— TÂCHE 1 —
Extrayez, parmi les lignes de données ci-dessous, toutes celles qui contiennent la chaîne "pixels".

— EXTRAIT DE PAGE —
──────────
L’Arménie, dépourvue de réserves de combustible fossile, est entièrement dépendante des importations de carburant, ce qui la rend très vulnérable économiquement et politiquement. En revanche, les ressources énergétiques renouvelables représentent une source d’énergie stable et non soumise aux aléas géopolitiques régionaux et à la volatilité des prix. Selon les spécialistes, une augmentation de 100% de l’utilisation des énergies renouvelables couvrirait les besoins en énergie du pays pendant un an en cas d’arrêt total de l’approvisionnement extérieur. Parallèlement, une politique d’économie d’énergie est indispensable. Toute consolidation de l’indépendance énergétique de l’Arménie aura des effets positifs directs sur les plans social, économique et politique.
Troisième partie
Les énergies renouvelables, un passage obligé
Une étude exhaustive du potentiel des énergies renouvelables a montré qu’à court et moyen terme, les petites centrales hydroélectriques et les chauffe-eau solaires étaient les équipements les mieux adaptés et les plus économiques pour l’Arménie. Ils sont suivis par les parcs éoliens et les pompes à chaleur. L’énergie solaire (photovoltaïque), l’énergie géothermique et l’énergie des biocarburants, notamment le bioéthanol, sont plus coûteuses mais sont appelées à jouer un rôle indispensable à long terme.
1) Depuis plusieurs années déjà, la construction de petites centrales hydroélectriques, ou leur rénovation, est en cours. On estime qu’en 2020, la capacité installée de ces centrales
augmentera jusqu’à 215 MW, contre 100 MW en 2010. Principal souci : raccorder facilement l’électricité produite au réseau électrique. Dans certains cas (terrain difficile ou éloignement), le coût d’installation de lignes électriques peut être prohibitif.
2) La capacité d’énergie éolienne de l’Arménie a été estimée à 450MW. Toutefois, la plupart des zones où sont lent des vents forts ne sont pas facilement accessibles pour les grandes turbines nécessaires aux installations d’éoliennes. Mais la situation pourrait évoluer rapidement lorsqu’on pourra fabriquer des turbines plus légères et à moindre coût.
Par conséquent, une capacité éolienne maximum de 300MW en 2020 serait une estimation réaliste. Aujourd’hui, la capacité existante est de 2,6 MW seulement dans la région de Lori.
──────────
— DONNÉES EXTRAITES —
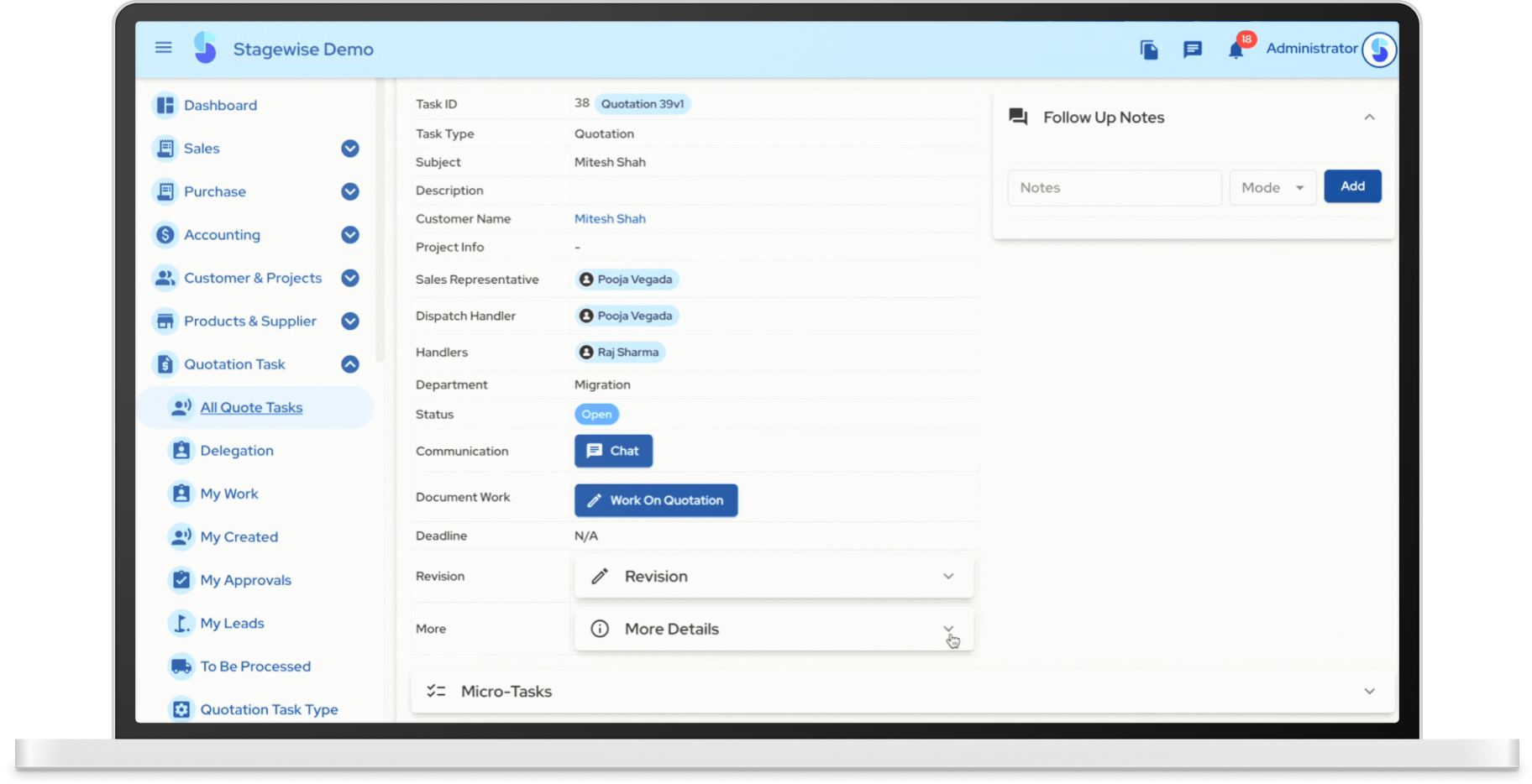Click the Work On Quotation button
1532x784 pixels.
(656, 500)
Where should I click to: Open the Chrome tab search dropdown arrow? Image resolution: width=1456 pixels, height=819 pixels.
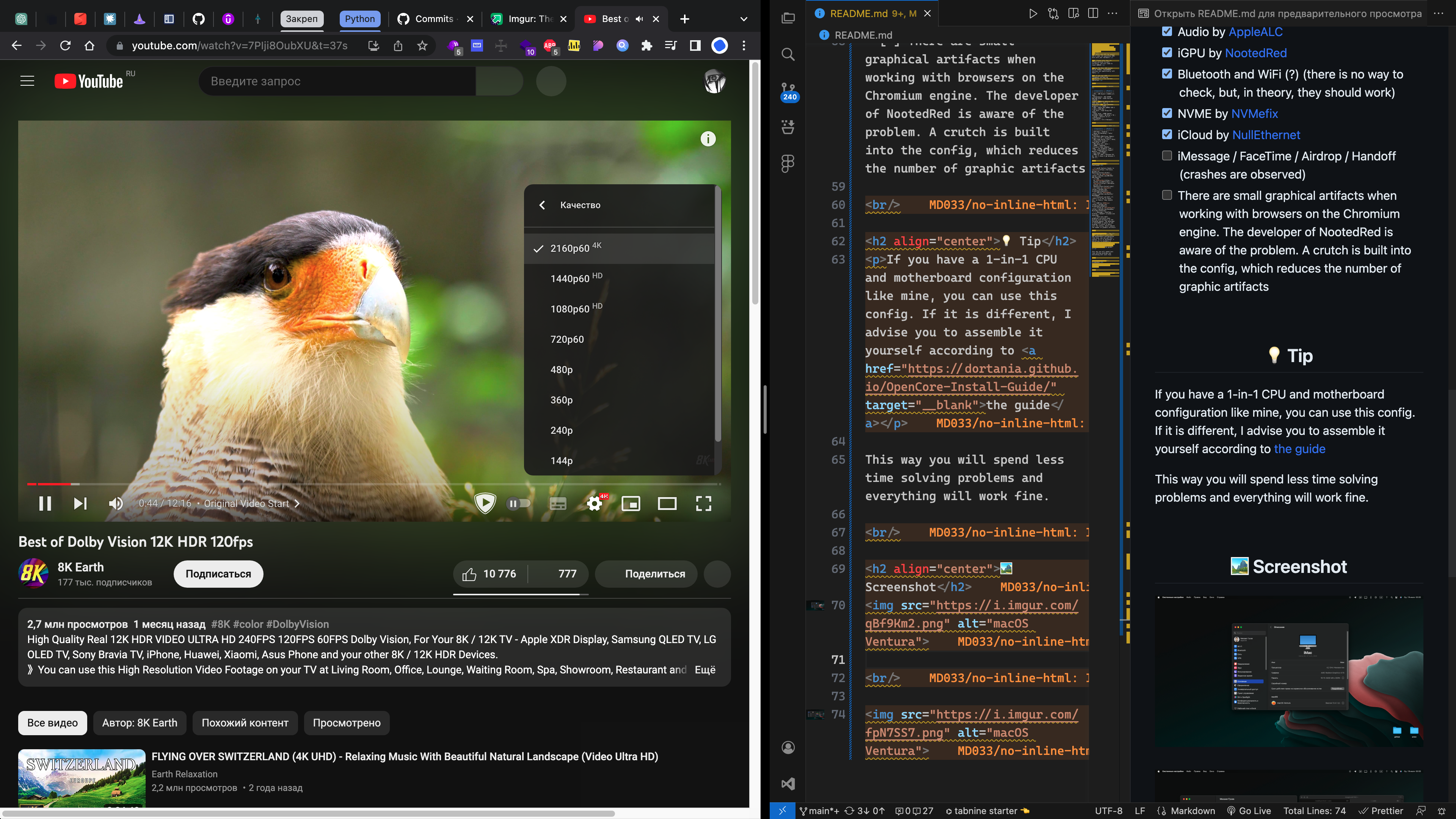(x=744, y=19)
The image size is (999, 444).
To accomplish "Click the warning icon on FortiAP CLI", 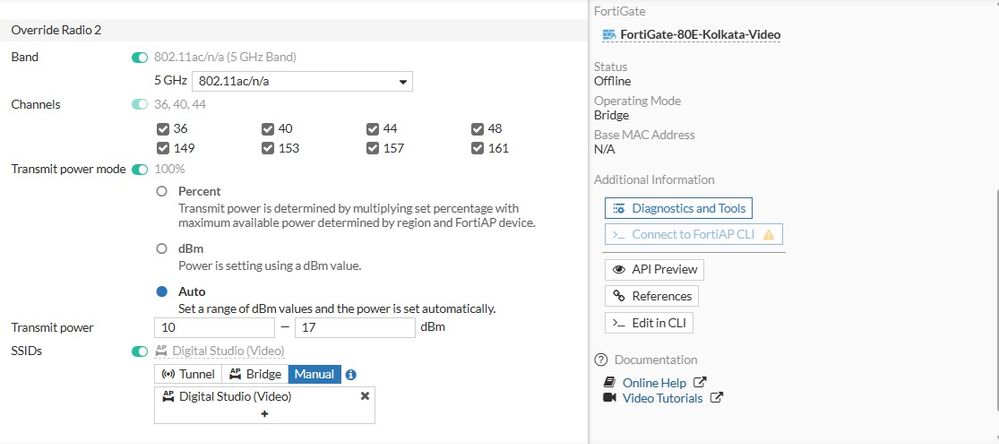I will (768, 235).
──────────
— TÂCHE 2 —
Poursuivez le texte sur les énergies renouvelables en Arménie, présenté plus haut, à partir de l'endroit où il s'arrête.

— SORTIE DE TÂCHE 1 —
1532x784 pixels.
Where should I click to: Open the Chrome tab search dropdown arrow? Image resolution: width=1456 pixels, height=819 pixels.

— SORTIE DE TÂCHE 2 —
Selon les experts, les régions les plus propices sont les cols des chaînes montagneuses ainsi que la région de Tcharentsavan. Une carte des ressources en énergie éolienne a été établie
depuis une dizaine d’années. 3) L’utilisation de l’énergie solaire (panneaux solaires photovoltaïques) pour la production d’électricité présente de nombreux avantages en termes de sécurité énergétique et d’amélioration du niveau de vie des populations, surtout dans
un contexte d’augmentation potentielle des prix de l’énergie. La valeur annuelle moyenne de l’énergie solaire en Arménie est 1 720 kWh/m², contre 1 000 kWh/m² en Europe ; par ailleurs, la durée d’ensoleillement atteint 60% en moyenne durant l’année et 85% durant les saisons chaudes. Toutes les conditions de base sont donc réunies pour développer cette source à grande échelle.
La réduction de la consommation de gaz permettrait d’obtenir de l’eau chaude et du chauffage à bas coût, et elle entraînerait des économies de 60%. Par ailleurs, le développement d’une industrie de panneaux solaires créerait de 400 à 800 emplois. Dans un premier temps, l’approche la plus rentable serait d’importer les cellules photovoltaïques et d’assembler les panneaux en Arménie. La fabrication des cellules à base de silicium commencerait dans une deuxième étape, en utilisant les dépôts de quartz qui sont abondants dans le pays. Aujourd’hui, les panneaux solaires sont de moins en moins chers et sont destinés aux populations à revenu moyen plutôt qu’aux couches aisées.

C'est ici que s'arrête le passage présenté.